You know you are in Switzerland when trains run to the exact second (which actually they do now, in the gal’s recent experience, if they are high-speed in China or even Italy). But now we are in Singapore, and to get the best time head for Swissôtel Stamford, where there is a four-sided clock in the lobby. Every Swissôtel has a clock like this. When Swissôtel Seoul opened and was visited even before the opening, the clock was already there and working. Here the clock is really needed. Swissôtel Stamford is part of the gigantic Fairmont-Swissôtel complex – over two thousand rooms in all – and if you need to meet people it is helpful to know where to meet’em. By the clock.
That is what happened the other night when I came down from my 65th room, in the divine 29-suite hotel-within-a-hotel that is Stamford Crest (don’t we all love bijou, cocooned from the mass). My date was not there. I stood by the clock, for over 30 minutes. We became ‘good friends’. Finally he arrived. He had mistakenly put his car keys in a shopping bag which he had thrown down his rubbish chute and he had to get the janitor, on a Sunday night, to open up the chute. Actually I did walk around a bit, past Prego, one of the first, and still the most fun, Italian restaurants in town. A display of produce outside its door stressed fresh…
There is actually so much to do staying here. The shopping complex behind the two hotels has everything, even a Marks & Spencer that has a better selection than in my home town in England. And what about the art gallery? Every luxury travel purveyor worth its salt should have an art gallery, with really eye-catching modern art. At London Heathrow’s terminal five, the landside gallery is sensational – last time the gal passed by, there was an onsite sculptor there, working on a clay-covered wire horse that would take at least three months to finish.
Singapore Swissôtel The Stamford and its Siamese-twin Fairmont share a gallery, Ode To Art, and it is noticeable how many people walking Peacock Alley between the two properties pop in, and look and talk. Hopefully some also buy (there is another branch of Ode To Art in Kuala Lumpur). Certainly a lot of people here stop, to look. There are three white-men sculptures, by a Shanghainese woman, Xie Ai Ge, which remind me of Jin & Jin, in the club lounge of Four Seasons Chaoyang in Beijing – coincidentally they are by another female, Laurens Tan.

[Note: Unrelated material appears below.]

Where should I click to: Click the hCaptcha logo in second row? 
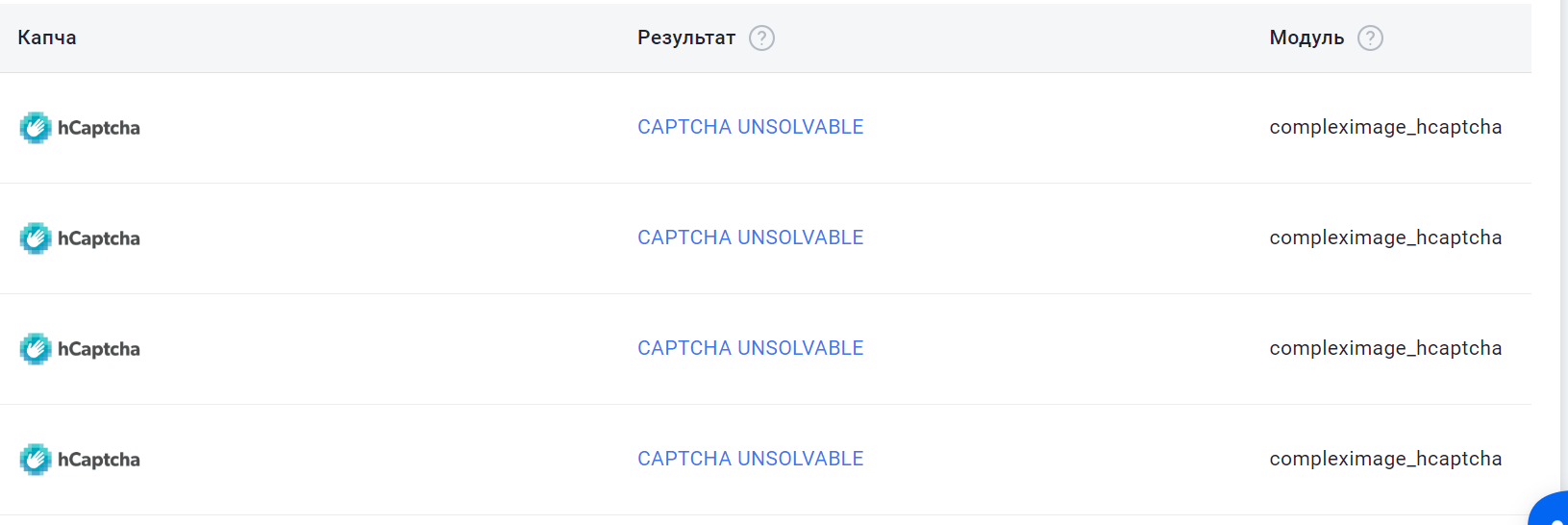36,238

On one wall hangs an oil by L.V. Yanjun. The allure reminds me of anything by Tamara de Lempicka. The first time I saw one of that artist’s works was in the bar of Hôtel de Vigny in Paris (there is an exibition of her work at Pinacotheque in Paris, Tamara de Lempicka – Queen of Art Deco, through September 18th, 2013). See how important it is to have memorable art in hotels? But it is vital to have things to remember, in any hotel. Here, at Stamford Crest, I will always remember Nicole Yong’s smile, in the Crest lounge, which only caters for maximum-56, and the private 24/7 gym that is just for these Cresters. Work out there on the 65th floor, with the best aerial view of Singapore. I got the same view from suite 6556. Made a cup of tea from the 12-selection sachets in a striking red-topped 1837 TWG tea box, and savoured what I saw.
And I will remember this luxury hotel’s art gallery, simply because it is central, well lit and with an excellent variety of offerings. There is even a large tapestry of Robert Indiana’s LOVE design, of which I have a four-inch metal sculpture back home. But here I am interested in modern-China art, like the scarlet-painted bronze of three ladies – goddesses, or ladies of the night? – by Huang Gang, from Beijing. This reminds me of the (former) brothel tour I did there last month. Stop looking back girl, your very name requires you to LOOK AHEAD.